2. General outline of the survey

The survey contains 50 questions, which can be found in this external appendix with the questions. We list the different types of questions used and the topics they address in Table 1 below.

We ran a pilot of the survey using Qualtrics for the implementation and Prolific Academic for the recruitment (chosen for its reasonably high data quality, see Peer et al., 2022). We used Prolific filters to recruit participants who lived in the UK, who spoke English as their first language, and had a Prolific Score between 95 and 100 (i.e., they were rarely rejected from studies). We used the balancing option from Prolific to recruit a similar number of men and women.

We recruited 128 participants.

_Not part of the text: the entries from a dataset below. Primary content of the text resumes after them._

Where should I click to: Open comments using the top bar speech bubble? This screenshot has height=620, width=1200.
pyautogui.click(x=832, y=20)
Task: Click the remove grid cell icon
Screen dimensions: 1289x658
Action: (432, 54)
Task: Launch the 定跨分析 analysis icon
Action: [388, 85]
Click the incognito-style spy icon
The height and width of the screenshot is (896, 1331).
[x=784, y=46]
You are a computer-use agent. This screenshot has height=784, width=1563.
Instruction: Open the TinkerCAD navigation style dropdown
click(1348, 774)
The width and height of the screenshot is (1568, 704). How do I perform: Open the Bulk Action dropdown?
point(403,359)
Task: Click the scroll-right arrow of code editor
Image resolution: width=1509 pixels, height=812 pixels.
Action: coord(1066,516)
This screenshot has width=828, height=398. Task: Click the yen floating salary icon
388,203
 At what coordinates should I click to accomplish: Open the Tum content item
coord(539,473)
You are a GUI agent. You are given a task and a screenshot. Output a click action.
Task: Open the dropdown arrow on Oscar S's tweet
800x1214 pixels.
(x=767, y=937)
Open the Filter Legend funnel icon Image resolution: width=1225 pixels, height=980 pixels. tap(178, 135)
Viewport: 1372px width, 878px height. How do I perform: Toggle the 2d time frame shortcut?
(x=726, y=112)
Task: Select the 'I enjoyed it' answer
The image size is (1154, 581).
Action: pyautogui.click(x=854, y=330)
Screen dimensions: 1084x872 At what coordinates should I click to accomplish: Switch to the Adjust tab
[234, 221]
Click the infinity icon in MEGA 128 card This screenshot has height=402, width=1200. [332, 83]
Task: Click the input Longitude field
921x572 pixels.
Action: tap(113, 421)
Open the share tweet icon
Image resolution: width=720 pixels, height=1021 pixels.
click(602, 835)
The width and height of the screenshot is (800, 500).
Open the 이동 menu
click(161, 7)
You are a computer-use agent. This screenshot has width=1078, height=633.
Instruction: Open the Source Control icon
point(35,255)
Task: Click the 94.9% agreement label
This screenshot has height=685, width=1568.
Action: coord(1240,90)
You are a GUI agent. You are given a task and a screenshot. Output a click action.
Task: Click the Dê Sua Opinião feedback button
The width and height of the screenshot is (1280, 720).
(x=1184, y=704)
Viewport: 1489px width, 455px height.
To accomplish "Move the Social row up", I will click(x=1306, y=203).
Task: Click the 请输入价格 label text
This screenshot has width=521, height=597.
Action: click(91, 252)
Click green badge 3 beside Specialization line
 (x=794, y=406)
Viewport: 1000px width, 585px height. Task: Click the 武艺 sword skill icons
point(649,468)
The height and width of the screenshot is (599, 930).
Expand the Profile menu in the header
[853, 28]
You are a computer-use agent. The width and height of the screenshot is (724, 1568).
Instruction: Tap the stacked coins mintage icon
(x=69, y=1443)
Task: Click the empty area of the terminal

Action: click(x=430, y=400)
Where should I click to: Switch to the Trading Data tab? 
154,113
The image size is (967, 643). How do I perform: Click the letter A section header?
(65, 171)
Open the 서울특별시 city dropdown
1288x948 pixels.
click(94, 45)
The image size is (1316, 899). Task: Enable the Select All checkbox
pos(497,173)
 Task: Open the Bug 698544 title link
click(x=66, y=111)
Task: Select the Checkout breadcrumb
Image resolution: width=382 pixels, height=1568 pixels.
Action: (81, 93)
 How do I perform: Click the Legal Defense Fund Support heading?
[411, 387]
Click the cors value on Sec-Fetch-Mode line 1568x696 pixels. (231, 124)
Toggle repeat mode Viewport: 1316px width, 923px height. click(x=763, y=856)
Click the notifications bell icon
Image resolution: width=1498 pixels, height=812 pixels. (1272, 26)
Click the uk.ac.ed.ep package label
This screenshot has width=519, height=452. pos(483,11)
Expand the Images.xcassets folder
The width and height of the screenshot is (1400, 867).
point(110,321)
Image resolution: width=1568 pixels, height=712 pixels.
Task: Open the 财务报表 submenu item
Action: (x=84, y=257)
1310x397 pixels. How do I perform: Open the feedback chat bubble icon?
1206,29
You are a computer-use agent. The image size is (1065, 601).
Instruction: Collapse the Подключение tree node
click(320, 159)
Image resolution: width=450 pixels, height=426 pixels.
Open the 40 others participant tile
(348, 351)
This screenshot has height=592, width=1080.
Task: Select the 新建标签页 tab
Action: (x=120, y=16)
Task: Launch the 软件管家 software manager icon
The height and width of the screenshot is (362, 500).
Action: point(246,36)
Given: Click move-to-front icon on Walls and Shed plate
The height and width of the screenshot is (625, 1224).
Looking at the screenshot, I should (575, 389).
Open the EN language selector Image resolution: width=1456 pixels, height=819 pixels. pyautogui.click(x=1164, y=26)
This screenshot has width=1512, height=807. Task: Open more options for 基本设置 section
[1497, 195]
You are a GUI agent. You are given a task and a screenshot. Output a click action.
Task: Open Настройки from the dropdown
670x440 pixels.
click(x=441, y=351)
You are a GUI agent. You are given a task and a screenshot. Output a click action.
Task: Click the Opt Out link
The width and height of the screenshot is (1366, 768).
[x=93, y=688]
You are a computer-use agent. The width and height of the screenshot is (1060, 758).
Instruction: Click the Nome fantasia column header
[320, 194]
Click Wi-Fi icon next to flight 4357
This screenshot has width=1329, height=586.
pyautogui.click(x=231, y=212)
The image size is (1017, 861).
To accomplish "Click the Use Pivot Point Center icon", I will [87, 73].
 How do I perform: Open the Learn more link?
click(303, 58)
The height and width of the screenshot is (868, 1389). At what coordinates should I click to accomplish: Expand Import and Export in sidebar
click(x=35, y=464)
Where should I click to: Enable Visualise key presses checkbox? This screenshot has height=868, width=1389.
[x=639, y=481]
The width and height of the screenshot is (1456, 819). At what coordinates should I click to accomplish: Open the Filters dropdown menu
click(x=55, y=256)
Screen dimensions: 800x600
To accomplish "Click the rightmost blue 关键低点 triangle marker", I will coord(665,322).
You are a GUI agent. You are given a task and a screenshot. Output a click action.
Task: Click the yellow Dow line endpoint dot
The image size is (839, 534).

The median time to complete the survey was 9.82 minutes. In our sample, 64 participants report being females, 63 males, and 3 others. The mean age was 39.15 years old (median = 35.00, SD = 14.26). For additional summary statistics, see our external Appendix A.

Table 1: Different question types and how we use them


See our website for the full report. We present the life satisfaction question we asked participants then we discuss our questions on comparability, linearity, and neutrality. Throughout, we report some tentative and preliminary results.

  1. ^

    Author note: Conrad Samuelsson, Samuel Dupret, and Caspar Kaiser contributed to the conceptualization, methodology, investigation, analysis, data curation, and writing (original as well as review and editing) of the project. Michael Plant contributed to the conceptualization, supervision, and writing (review and editing) of the project.

  2. ^

    A standard philosophical explanation for what makes death bad for us (assuming it can be bad for us) is deprivationism, which says that death is bad because and to the extent it deprives us of the goods of life. Hence, death is bad for us if we would have had a good life and, conversely, death is good for us if we would have had a bad life. Here we take it that a good(/​bad/​neutral) life is one with overall positive(/​negative/​neutral) wellbeing. See, for example, Nagel (1970).

  3. ^

    The need to, and difficulty of, assigning values to both various states of life and to death is also a familiar challenge for measures of quality- and disability-adjusted life years (QALYs and DALYs). For discussion, see, for example, Sassi (2006).

  4. ^

    The fact that the scale mixes three concepts into one seems problematic.

  5. ^

    This is entailed by, for instance, a standard formulation of utilitarianism. In classical utilitarianism, the value of an outcome is the sum total of wellbeing in it, where wellbeing consists in happiness. On this view, ceteris paribus, extending an overall happy life is good, whereas extending an overall unhappy life is bad. ‘Good’ and ‘bad’ are understood either in terms of being good/​bad for the person or good/​bad ‘for the world’. We are not endorsing classical utilitarianism here, but merely point out that aligning the neutral point with the zero point on the appropriate wellbeing scale (whatever that happens to be) would be a textbook view in ethics.